(Entries for finding words and elements)
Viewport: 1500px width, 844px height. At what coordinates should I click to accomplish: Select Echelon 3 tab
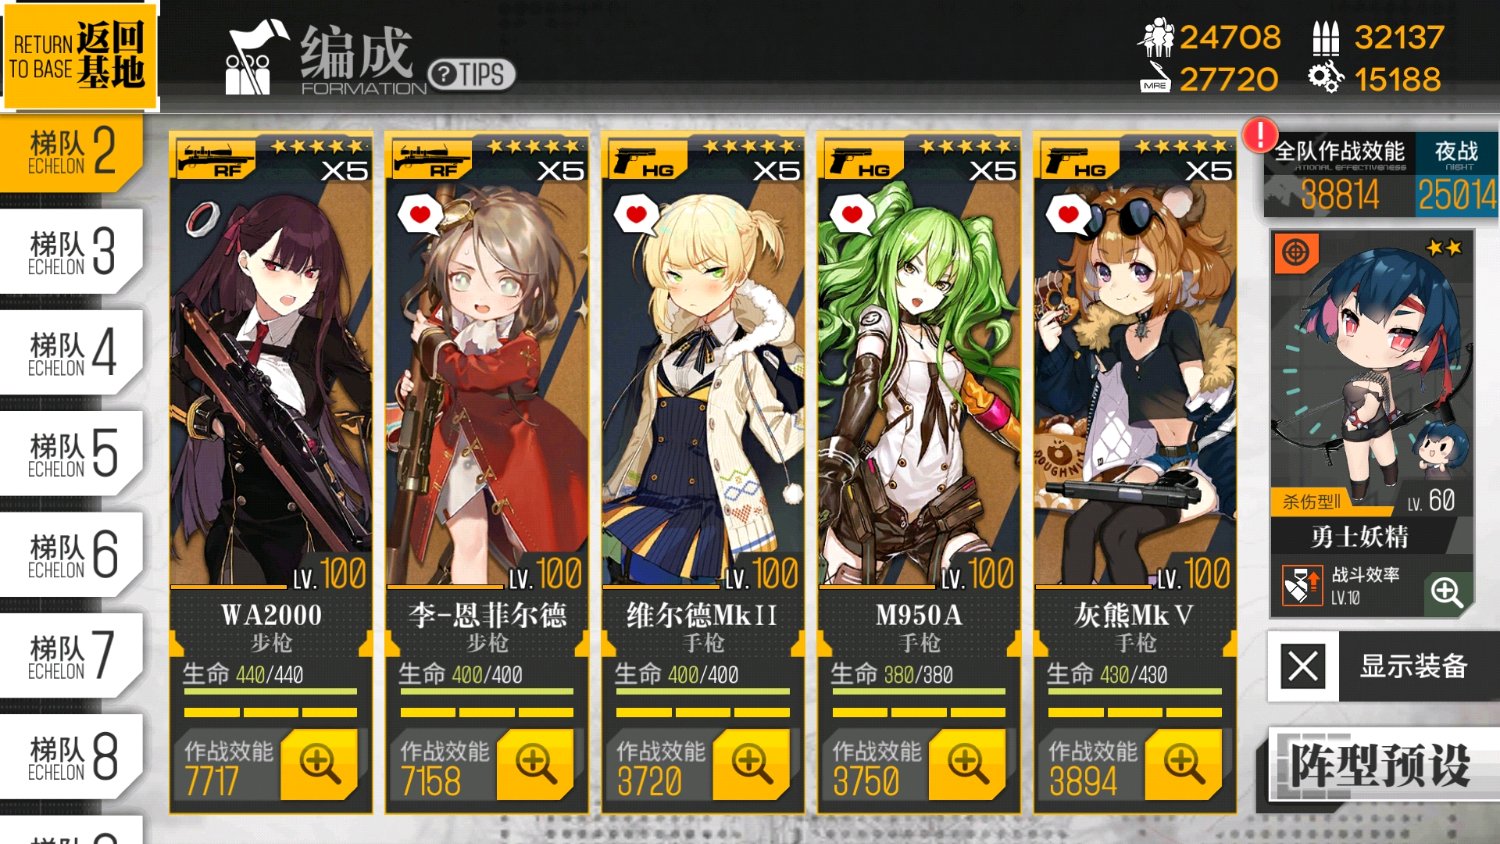coord(72,251)
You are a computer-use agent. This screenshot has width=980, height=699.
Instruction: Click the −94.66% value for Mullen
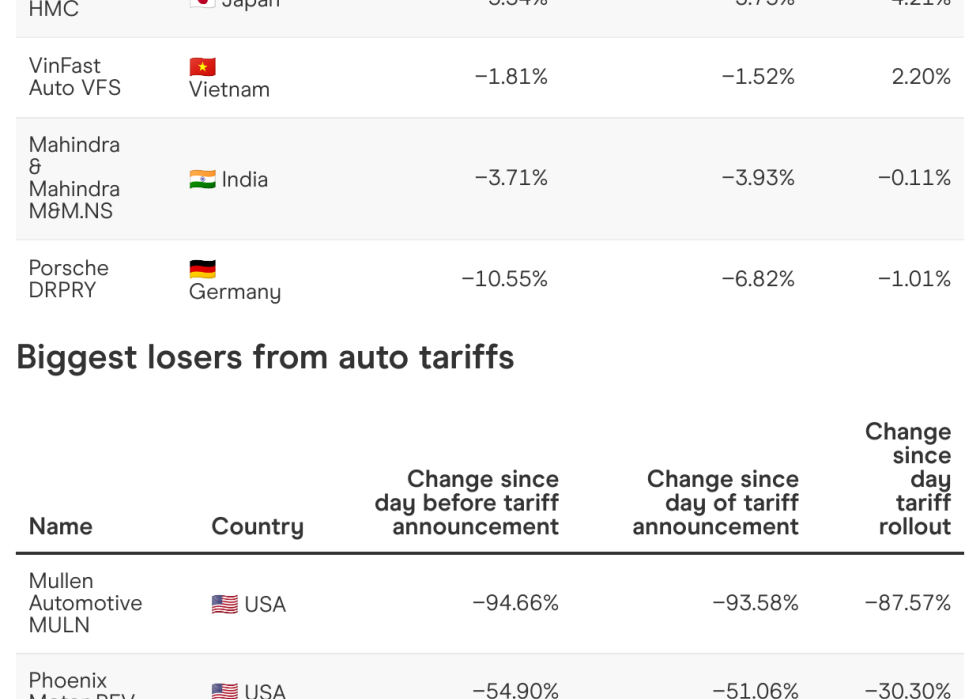click(515, 603)
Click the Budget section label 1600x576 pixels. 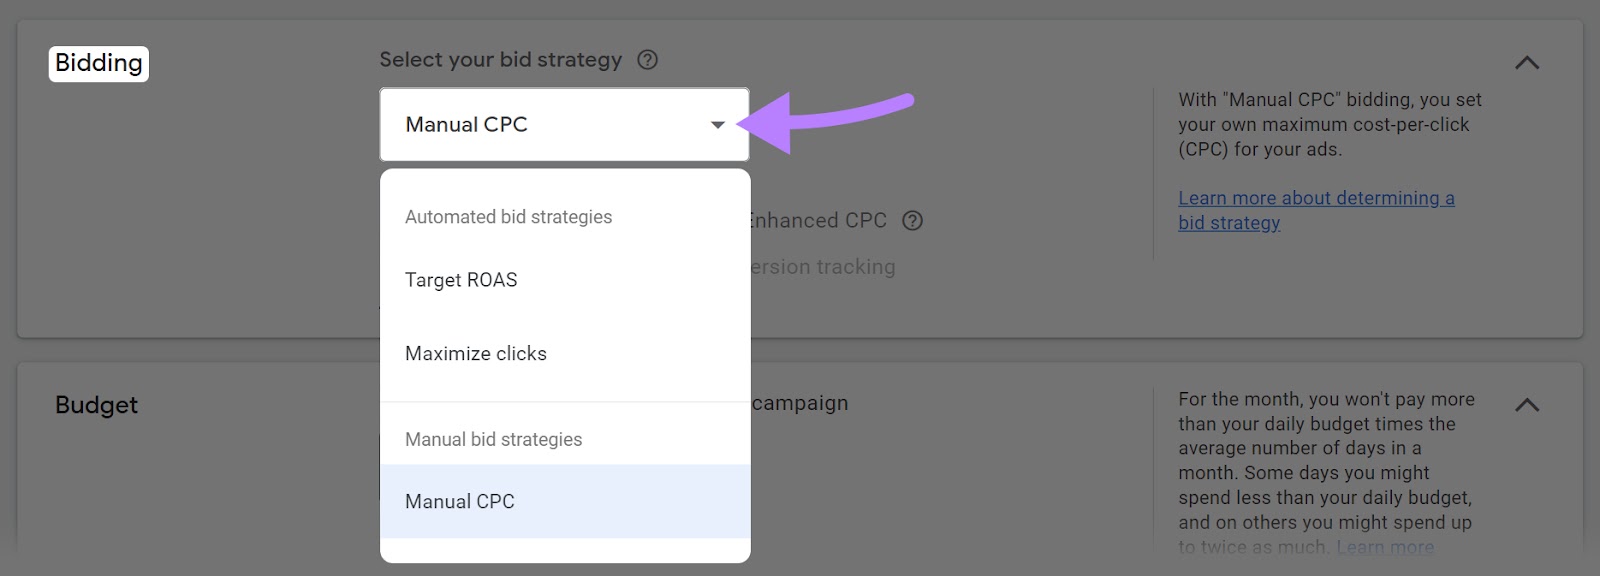95,406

◆ Set problem: Pull out each line of the records that contains the string "width", matching case exactly.

◆ Solution for this exercise:
Viewport: 1500px width, 844px height. At what coordinates should I click to accomplish: Select Echelon 3 tab
You are a computer-use agent. This screenshot has width=980, height=699.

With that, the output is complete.